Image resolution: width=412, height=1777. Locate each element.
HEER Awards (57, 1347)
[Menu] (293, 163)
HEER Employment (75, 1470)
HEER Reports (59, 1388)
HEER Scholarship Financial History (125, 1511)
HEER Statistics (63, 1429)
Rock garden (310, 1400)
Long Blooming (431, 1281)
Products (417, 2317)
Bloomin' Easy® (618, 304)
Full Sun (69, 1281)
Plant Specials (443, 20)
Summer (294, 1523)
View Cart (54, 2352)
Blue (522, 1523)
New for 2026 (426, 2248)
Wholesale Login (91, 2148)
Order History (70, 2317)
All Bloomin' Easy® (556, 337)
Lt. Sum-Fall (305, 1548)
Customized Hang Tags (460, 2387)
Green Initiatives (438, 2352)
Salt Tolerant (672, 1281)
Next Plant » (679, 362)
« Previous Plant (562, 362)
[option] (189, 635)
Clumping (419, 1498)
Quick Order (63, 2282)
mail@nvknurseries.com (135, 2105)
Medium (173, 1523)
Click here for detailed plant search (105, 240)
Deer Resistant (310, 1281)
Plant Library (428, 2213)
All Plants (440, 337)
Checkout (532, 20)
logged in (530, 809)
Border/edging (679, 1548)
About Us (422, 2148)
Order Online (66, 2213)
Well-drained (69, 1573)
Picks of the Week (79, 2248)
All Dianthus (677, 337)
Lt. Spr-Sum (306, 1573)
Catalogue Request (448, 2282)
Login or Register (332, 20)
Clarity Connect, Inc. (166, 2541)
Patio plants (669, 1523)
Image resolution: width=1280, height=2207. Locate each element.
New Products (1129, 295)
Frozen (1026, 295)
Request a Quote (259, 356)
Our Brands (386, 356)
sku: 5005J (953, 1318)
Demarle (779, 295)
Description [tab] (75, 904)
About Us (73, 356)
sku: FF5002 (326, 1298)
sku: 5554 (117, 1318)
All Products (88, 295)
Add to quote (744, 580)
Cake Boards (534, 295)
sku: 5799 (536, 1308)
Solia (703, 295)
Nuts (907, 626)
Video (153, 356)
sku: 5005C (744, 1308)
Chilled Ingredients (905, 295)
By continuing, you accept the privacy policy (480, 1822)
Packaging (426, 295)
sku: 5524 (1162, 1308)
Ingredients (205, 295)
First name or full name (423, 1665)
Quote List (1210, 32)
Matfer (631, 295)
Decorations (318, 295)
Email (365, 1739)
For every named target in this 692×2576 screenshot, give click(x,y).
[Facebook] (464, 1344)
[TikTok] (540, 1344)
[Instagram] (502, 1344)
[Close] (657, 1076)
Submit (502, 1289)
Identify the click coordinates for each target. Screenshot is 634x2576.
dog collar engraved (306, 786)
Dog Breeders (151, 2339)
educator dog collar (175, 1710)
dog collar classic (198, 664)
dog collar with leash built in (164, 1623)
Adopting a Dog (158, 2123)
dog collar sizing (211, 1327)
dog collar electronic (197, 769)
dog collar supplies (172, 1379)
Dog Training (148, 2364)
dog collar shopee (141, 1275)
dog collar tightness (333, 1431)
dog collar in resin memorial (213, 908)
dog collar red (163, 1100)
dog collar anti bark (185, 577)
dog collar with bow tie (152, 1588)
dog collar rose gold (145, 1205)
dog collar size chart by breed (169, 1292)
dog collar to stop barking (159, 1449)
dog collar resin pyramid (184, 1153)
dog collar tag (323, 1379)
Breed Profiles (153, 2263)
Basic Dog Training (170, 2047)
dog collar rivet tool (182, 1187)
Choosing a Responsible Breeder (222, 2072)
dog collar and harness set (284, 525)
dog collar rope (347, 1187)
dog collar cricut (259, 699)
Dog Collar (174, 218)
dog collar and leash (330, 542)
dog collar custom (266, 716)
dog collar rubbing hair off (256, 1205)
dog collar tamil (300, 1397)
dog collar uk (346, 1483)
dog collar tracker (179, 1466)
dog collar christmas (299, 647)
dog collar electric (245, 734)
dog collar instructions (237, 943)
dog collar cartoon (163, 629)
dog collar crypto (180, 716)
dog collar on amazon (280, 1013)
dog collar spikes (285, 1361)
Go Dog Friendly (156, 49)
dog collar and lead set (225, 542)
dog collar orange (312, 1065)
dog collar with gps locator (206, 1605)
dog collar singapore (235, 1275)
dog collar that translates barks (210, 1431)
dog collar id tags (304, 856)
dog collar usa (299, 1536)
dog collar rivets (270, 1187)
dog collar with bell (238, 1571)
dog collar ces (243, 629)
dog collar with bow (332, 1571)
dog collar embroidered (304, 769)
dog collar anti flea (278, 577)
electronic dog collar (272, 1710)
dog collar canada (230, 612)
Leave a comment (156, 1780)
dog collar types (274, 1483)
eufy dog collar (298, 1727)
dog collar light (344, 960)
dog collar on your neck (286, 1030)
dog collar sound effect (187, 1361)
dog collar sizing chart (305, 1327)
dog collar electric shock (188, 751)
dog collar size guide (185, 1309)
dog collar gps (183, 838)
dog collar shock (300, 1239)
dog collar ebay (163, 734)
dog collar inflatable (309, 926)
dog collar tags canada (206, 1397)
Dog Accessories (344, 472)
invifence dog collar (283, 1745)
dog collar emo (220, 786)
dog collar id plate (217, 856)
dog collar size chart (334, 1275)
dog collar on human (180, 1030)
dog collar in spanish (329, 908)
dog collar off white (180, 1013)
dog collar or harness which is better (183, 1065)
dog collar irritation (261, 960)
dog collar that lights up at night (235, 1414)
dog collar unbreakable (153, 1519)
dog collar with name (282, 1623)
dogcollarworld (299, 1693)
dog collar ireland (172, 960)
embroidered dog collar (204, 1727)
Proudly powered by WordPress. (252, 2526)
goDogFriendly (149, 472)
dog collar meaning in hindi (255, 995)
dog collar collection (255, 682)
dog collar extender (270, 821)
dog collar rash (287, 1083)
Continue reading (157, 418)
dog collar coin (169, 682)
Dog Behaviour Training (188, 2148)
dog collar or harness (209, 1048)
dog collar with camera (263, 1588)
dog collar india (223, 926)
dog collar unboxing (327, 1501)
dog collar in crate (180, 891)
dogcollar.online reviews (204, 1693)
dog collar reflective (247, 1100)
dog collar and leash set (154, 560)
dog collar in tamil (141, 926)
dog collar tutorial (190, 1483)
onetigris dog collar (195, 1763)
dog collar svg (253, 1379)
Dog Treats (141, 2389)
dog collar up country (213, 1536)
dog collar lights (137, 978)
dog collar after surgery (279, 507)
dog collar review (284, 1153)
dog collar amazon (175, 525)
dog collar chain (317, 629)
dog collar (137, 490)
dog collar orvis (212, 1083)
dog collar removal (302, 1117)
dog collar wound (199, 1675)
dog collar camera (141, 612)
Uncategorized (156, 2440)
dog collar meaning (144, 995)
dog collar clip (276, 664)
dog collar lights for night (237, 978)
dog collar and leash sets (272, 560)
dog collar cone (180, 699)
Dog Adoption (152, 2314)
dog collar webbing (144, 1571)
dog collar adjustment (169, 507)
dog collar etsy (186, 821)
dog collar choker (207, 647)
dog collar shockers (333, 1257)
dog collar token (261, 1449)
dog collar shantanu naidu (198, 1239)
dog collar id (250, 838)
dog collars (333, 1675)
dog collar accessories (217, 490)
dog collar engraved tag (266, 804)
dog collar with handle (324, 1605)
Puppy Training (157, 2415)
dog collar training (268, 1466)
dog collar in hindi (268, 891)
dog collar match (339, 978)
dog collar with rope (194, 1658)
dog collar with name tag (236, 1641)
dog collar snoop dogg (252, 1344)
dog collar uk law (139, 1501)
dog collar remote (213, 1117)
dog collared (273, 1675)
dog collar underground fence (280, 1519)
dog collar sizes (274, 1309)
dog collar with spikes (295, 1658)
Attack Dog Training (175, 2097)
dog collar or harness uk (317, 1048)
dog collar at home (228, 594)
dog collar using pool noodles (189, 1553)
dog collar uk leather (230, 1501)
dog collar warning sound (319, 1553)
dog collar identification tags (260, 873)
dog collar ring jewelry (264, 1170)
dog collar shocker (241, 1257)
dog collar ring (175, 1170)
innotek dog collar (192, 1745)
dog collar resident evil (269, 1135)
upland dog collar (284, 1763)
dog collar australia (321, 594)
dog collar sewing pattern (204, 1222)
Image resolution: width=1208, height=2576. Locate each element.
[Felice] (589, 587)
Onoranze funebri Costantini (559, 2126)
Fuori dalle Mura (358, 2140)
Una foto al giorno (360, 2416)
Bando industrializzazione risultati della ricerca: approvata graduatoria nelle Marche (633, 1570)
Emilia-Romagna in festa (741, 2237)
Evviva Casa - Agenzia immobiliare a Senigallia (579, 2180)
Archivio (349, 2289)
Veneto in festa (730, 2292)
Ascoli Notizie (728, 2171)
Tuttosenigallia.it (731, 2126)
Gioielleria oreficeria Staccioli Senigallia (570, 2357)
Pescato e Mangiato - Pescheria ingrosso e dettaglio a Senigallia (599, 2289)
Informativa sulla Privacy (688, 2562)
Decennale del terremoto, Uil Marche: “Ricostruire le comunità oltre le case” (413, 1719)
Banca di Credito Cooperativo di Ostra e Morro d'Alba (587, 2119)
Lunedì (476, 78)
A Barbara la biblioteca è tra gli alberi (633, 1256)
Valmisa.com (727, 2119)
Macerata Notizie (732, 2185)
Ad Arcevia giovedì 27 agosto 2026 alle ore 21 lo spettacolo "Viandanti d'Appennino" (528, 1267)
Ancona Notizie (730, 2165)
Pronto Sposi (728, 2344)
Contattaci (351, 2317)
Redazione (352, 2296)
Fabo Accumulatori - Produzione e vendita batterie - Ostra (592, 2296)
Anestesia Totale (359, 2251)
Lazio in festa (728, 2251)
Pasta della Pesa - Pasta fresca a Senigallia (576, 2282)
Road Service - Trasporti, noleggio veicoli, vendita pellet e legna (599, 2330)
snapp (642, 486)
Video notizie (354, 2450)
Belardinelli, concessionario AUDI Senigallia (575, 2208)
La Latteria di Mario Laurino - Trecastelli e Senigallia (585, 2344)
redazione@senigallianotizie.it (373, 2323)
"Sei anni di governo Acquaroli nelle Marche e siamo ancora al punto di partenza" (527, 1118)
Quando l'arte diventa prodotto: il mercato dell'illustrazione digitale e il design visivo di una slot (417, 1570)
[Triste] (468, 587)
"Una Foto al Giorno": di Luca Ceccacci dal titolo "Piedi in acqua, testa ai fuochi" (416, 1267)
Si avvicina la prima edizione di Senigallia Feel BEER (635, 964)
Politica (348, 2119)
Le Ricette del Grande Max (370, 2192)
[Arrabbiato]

● ● ● ●

Work to be completed – Copy verbatim every line from the line containing "dog collar to stop barking (159, 1449)" through the line containing "dog collar singapore (235, 1275)", including both of those lines.

Correct output –
dog collar to stop barking (159, 1449)
dog collar resin pyramid (184, 1153)
dog collar tag (323, 1379)
Breed Profiles (153, 2263)
Basic Dog Training (170, 2047)
dog collar rivet tool (182, 1187)
Choosing a Responsible Breeder (222, 2072)
dog collar and harness set (284, 525)
dog collar rope (347, 1187)
dog collar cricut (259, 699)
Dog Collar (174, 218)
dog collar and leash (330, 542)
dog collar custom (266, 716)
dog collar rubbing hair off (256, 1205)
dog collar tamil (300, 1397)
dog collar uk (346, 1483)
dog collar tracker (179, 1466)
dog collar christmas (299, 647)
dog collar electric (245, 734)
dog collar instructions (237, 943)
dog collar cartoon (163, 629)
dog collar crypto (180, 716)
dog collar on amazon (280, 1013)
dog collar spikes (285, 1361)
Go Dog Friendly (156, 49)
dog collar and lead set (225, 542)
dog collar orange (312, 1065)
dog collar with gps locator (206, 1605)
dog collar singapore (235, 1275)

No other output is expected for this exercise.